In my experience most people have at least one other chat app installed. Signal, Telegram, Facebook (I think there's a built in messenger), discord, and snapchat are all common. It's just that practically everyone has Whatsapp, so that's the common denominator.


Not only does Facebook have Messenger, but it's actually a (pretty) good privacy option. It went full on default end-to-end encrypted a couple years ago. Telegram doesn't do that, you have to jump through some hoops. Signal does but it's honestly pretty niche. Everyone from your grandma to your kids has Facebook though and somehow Zuckerberg decided his data-Hoover shouldn't extend to everyone's conversations. It's surprisingly good.


WhatsApp became popular long before Meta bought it in 2014. Signal and Telegram both came late to the scene, both around the time of the WhatsApp acquisition. Whatsapp was simply in the right place at the right time with little competition, and a combination of network effects and Meta mostly leaving it alone make it hard to get enough traction for anything else

The US has more of an Apple-monoculture and apparently moved to unlimited SMS plans much earlier than Europe, so iMessage was able to fill the same niche


And to give them credit: WhatsApp also had brilliant engineering that was able to scale with their popularity.


Green bubble / blue bubble social and culture wars are not a thing in Europe.


They're not a thing almost anywhere outside the US (and maybe Canada).


They're not really a thing in the US either, outside of people trying to engagement bait on social media.


Whatsapp was just too convenient at a time no good alternatives existed, and when Smartphones were not ubiquitous.

It was free while SMS was not, and it ran on basically every cellphone that existed, no matter how shitty it was.

Network effects mean that replacing it is extremely hard. I tried getting people I know into Signal, Telegram, anything else. All those attempts were short lived.

I can't see it changing without some actual external intervention (e.g.: Meta being barred from operating it in Europe, etc).

The example was just mentioned as an extreme thing that would move this particular needle, not as something I think can oe will realistically happen.

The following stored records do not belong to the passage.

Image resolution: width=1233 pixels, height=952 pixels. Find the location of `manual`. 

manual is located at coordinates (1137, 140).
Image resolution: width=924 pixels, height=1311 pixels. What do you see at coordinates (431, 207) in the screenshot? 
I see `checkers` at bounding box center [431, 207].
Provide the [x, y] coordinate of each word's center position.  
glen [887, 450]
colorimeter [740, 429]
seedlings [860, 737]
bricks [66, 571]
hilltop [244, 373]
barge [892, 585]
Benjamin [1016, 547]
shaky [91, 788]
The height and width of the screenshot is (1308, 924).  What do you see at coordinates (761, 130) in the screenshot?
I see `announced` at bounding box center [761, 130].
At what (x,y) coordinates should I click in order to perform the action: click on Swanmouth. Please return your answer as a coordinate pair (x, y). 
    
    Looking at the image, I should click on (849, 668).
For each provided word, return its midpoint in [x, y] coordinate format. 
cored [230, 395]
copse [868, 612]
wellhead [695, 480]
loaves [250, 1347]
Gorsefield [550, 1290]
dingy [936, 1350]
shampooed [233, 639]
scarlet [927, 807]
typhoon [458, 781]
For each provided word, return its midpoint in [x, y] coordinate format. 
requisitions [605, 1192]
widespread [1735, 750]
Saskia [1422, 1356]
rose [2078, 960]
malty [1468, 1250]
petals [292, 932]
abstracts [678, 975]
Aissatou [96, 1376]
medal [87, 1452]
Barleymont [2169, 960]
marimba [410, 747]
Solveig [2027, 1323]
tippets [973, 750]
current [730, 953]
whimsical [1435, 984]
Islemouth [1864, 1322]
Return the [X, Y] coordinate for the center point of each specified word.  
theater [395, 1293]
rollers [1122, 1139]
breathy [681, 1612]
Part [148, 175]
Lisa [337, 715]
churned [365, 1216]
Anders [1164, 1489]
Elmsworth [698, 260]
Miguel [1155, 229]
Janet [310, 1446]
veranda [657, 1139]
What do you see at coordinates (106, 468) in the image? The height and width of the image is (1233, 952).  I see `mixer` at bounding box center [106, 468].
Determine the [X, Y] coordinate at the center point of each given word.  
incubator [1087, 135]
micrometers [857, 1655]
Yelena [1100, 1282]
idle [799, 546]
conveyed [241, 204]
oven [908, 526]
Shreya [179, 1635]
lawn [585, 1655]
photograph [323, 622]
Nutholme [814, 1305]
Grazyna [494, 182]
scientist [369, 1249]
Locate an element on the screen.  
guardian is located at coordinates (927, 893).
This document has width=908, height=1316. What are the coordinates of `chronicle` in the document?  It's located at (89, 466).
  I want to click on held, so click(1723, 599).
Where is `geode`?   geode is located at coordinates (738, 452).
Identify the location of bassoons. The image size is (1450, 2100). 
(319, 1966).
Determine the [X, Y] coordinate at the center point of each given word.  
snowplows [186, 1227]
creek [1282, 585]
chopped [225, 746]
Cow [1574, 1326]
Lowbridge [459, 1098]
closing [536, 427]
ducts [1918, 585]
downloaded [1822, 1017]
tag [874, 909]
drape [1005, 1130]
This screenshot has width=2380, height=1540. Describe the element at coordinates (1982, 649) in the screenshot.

My pet theory is that it's just because don't have a critical mass of iOS users to make iMessage viable and still wanted features at least half a decade before RCS got to a usable state.


Not that bizarre when you are paying something like 5-10 cents per SMS (~2010), you will quickly find alternative solutions. WhatsApp was just there, communication for free. Then you Viber, Telegram and others.

I had an iPhone and I was considering iMessage to be just fancy name for SMS, so I have avoided using it. Only years later I have found out that it was actually communication platform similar to WhatsApp, which can fallback on SMS.


That might be more likely now given recent events


Its definitely not the norm though. I live in central europe and never had whatsapp. Sure some companies offer whatsapp support but they also take email.


This seems like the sort of anecdotal experience the post to which you’re responding is talking about haha


Yep, it is a thing in a handful of Western European countries.